Jeffrey Mezger: Yes. For starter, Steve, we still have an extended build time. So we have divisions that are pretty much started out for this year by the end of this month. So if we continue to see strong sales and we convert to strong starts in Q3, it’ll be more of an early 2024 benefit than it will 2023. And I think what I was trying to message, if you think about it, our business model went through a whipsaw where interest rates spike. We had buyers that hadn’t locked their loan, goes way up. We’re still protecting our backlog, so we’re not doing things to get gross sales, we’re getting hammered with cans and now we’re coming out of that. Our can rate, we expect will continue to moderate back to historical levels. At the same time, we’ve taken steps to get our gross orders up.
So the guide is reasonable for the year. We are projecting a little higher backlog conversion over the balance of the year, but if this the current market conditions hold, it sets up a very good start to 2024.
Operator: And the next question comes from the line of Matthew Bouley with Barclays. Please proceed with your question.

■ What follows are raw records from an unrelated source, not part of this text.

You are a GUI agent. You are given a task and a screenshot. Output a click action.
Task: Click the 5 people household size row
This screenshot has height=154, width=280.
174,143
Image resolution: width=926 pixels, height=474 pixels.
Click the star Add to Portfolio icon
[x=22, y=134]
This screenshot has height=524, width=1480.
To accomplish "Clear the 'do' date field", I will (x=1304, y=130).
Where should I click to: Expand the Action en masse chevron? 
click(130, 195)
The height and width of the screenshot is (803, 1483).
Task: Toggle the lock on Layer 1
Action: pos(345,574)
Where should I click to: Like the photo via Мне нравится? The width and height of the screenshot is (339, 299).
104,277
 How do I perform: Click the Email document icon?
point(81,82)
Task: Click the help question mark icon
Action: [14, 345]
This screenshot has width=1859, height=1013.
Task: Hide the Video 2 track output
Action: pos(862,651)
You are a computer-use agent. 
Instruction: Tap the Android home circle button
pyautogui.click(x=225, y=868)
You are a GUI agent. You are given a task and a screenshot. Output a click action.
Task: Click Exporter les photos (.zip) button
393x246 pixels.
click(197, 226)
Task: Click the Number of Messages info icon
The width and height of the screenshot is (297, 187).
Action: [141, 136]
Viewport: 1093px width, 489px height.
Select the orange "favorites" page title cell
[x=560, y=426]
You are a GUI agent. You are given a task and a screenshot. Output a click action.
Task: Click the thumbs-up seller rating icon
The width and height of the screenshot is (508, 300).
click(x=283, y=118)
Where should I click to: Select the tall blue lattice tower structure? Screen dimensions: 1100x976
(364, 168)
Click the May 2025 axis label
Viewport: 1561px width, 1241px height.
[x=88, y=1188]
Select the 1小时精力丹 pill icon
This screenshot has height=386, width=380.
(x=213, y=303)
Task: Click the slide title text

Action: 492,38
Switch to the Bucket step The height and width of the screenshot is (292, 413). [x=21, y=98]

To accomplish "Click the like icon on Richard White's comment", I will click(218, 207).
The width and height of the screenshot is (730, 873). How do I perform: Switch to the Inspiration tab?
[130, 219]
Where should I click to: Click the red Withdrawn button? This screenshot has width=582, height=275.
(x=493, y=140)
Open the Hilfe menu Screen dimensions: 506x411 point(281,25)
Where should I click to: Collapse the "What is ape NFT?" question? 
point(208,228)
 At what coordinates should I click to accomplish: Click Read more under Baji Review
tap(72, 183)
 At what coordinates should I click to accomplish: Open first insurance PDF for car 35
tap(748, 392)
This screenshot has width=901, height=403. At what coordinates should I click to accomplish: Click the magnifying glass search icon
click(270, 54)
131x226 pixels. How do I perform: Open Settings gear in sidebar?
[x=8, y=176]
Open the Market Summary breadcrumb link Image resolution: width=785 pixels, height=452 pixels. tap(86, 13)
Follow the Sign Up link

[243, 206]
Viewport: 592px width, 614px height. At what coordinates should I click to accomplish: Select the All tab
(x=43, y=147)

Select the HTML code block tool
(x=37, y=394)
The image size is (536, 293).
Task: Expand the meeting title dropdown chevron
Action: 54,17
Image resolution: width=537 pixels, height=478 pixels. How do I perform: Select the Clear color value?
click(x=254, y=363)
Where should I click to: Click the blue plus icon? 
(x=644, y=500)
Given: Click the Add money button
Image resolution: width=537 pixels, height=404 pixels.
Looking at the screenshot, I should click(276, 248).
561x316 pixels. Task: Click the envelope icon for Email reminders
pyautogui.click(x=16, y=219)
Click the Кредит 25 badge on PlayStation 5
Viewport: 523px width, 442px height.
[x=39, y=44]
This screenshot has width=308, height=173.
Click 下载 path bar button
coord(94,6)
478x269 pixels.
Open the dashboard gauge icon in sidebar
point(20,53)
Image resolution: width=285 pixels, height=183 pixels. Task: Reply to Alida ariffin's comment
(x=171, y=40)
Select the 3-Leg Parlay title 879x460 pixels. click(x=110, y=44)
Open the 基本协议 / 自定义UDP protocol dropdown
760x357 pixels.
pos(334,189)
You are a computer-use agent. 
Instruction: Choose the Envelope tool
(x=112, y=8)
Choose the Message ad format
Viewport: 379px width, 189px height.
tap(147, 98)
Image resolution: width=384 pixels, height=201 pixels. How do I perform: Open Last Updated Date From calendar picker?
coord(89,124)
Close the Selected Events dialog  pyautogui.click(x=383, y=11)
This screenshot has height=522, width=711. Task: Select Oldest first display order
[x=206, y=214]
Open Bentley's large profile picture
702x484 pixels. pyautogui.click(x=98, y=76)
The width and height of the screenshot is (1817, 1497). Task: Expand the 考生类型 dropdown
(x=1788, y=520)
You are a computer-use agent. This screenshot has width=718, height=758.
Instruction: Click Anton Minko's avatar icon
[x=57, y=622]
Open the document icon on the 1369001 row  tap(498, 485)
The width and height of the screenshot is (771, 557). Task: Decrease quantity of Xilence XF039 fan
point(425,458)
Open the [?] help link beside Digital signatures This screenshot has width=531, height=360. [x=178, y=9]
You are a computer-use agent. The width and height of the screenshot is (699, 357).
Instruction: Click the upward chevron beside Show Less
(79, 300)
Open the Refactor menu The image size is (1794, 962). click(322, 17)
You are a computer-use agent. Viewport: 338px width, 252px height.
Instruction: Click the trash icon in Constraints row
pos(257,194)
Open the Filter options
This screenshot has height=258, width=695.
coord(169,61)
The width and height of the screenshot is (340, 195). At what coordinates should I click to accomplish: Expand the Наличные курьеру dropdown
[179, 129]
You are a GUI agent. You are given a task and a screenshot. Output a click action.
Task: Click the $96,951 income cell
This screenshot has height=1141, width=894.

Matthew Bouley: Hey. Good afternoon, everyone. Thanks for taking the questions. So just a question on the margin outlook and the sort of guidance you gave around kind of relatively consistent margins trending into the back half of the year. Just looking at the order ASP during the quarter, recognizing there was some mix in that. I think it was down. It could be wrong, maybe $50,000 to $60,000 sequentially. I think you also mentioned your starting homes was about $19,000 of cost reduction in there. So maybe part of the answer is going to be around mix, but just curious around, what else are you seeing and what kind of gives you confidence to say that that margin in the back half will be relatively flat given these price reductions that are occurring? Thank you.